Passage provided
[Start of section]

The link below to the CDC site contains some excellent information on Dengue including transmission, signs and symptoms and most importantly prevention. Oh, by the way, there is no vaccination for the virus and no specific treatment for the disease. Miami Dade health officials are already investigating the first suspected cases there. Since ae. aegypti is a dominant mosquito throughout urbanized areas of southern Florida we will most likely see the virus spread through our counties here in south Florida if we are not vigilant in reducing the mosquito habit in our yards and communities and if we fail to take proper precautions to avoid being bitten. It will be harder for the virus to establish itself in other parts of the U.S. because the ae. aegypti mosquito has all but been wiped out by the Asian Tiger Mosquito that arrived in the 1980s and began to crowd out ae. aegypti everywhere in the U.S. except south Florida. Lucky us.

So even if the BP oil does manage to avoid our south Florida coasts, the prospects of vacationers returning to their homes with a tropical disease aquired on a jaunt to Florida is not going to do anything to help our tourist industry. In the name of good health and a healthy economy it makes sense to educate ourselves on how to keep this disease at bay and contain its spread.

I encourage you to take a quick read of the CDC fact sheets so that you arm yourself with accurate information so that you can increase your chances of avoiding this unpleasant and possibly serious illness.

[End of section]

Entries provided

[Start of section]

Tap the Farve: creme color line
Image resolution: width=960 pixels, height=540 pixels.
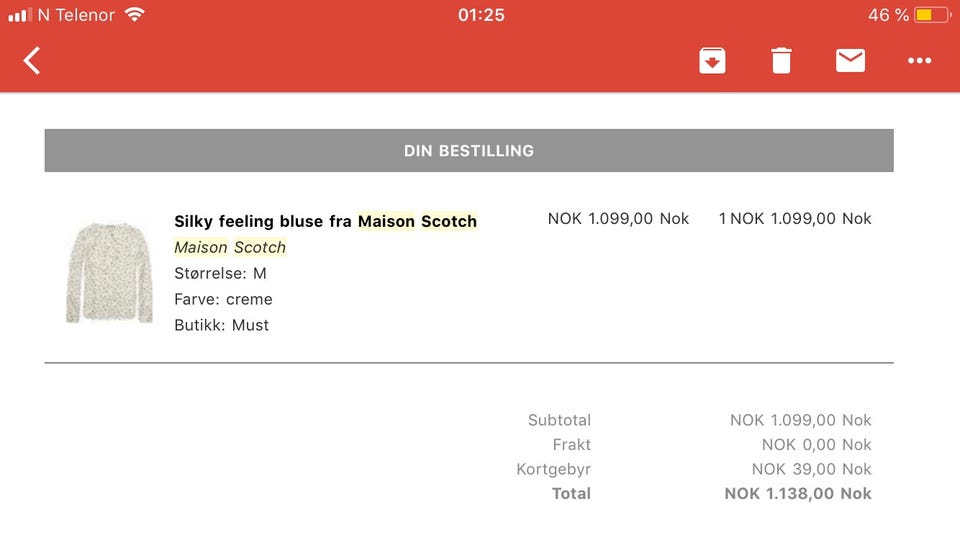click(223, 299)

[End of section]
[Start of section]

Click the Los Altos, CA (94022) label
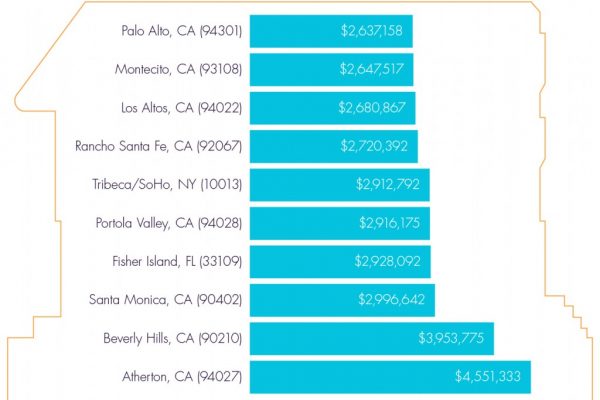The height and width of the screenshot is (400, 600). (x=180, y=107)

[End of section]

Rewrite the stretch of the dengue text from "So even if the" through "contain its spread.", replacing "tourist industry" with "travel industry".

Written solution
So even if the BP oil does manage to avoid our south Florida coasts, the prospects of vacationers returning to their homes with a tropical disease aquired on a jaunt to Florida is not going to do anything to help our travel industry. In the name of good health and a healthy economy it makes sense to educate ourselves on how to keep this disease at bay and contain its spread.